Bioresource Engineering Admission Requirements and Application Procedures
Candidates for M.Sc. and Ph.D. degrees should indicate in some detail their fields of special interest when applying for admission. An equivalent cumulative grade point average of 3.0/4.0 (second class–upper division) or 3.2/4.0 during the last two years of full-time university study is required at the bachelor's level. High grades are expected in courses considered by the academic unit to be preparatory to the graduate program. Experience after the undergraduate degree is an additional asset.
Some applicants whose academic degrees and standing entitle them to serious consideration for admission to graduate studies, but who are considered inadequately prepared in the subject selected may be admitted to a Qualifying program if they have met the Graduate and Postdoctoral Studies minimum CGPA of 3.0/4.0. The course(s) to be taken in a Qualifying program will be prescribed by the academic unit concerned. Qualifying students are registered in graduate studies, but not as candidates for a degree. Only one Qualifying year is permitted. Successful completion of a Qualifying program does not guarantee admission to a degree program.

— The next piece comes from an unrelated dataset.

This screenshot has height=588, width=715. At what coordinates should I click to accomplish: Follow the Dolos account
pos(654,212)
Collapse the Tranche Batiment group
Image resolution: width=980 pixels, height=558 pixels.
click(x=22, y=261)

Financial aid is very limited and highly competitive. It is suggested that students give serious consideration to their financial planning before submitting an application. Normally, a student will not be accepted unless adequate financial support can be provided by the student and/or the student’s supervisor. Academic units cannot guarantee financial support via teaching assistantships or other funds.
McGill’s online application form for graduate program candidates is available at www.mcgill.ca/gradapplicants/apply.
Application Dates and Deadlines
Application opening dates are set by Enrolment Services in consultation with Graduate and Postdoctoral Studies (GPS), while application deadlines are set by the Department of Bioresource Engineering and may be revised at any time. Applicants must verify all deadlines and documentation requirements well in advance on the appropriate McGill departmental website; please consult the list at www.mcgill.ca/gps/contact/graduate-program.
|Application Opening Dates||Application Deadlines|
|All Applicants||Non-Canadian citizens (incl. Special, Visiting & Exchange)||Canadian citizens/Perm. residents of Canada (incl. Special, Visiting & Exchange)||Current McGill Students (any citizenship)|
|Fall Term:||Sept. 15||March 15||March 15||March 15|
|Winter Term*:||Feb. 15*||Aug. 31*||Aug. 31*||Aug. 31*|
* Admission to the Winter term is open for thesis programs only.
Admission to graduate studies is competitive; accordingly, late and/or incomplete applications are considered only as time and space permit.
International applicants are advised to apply well in advance of these dates because immigration procedures may be lengthy.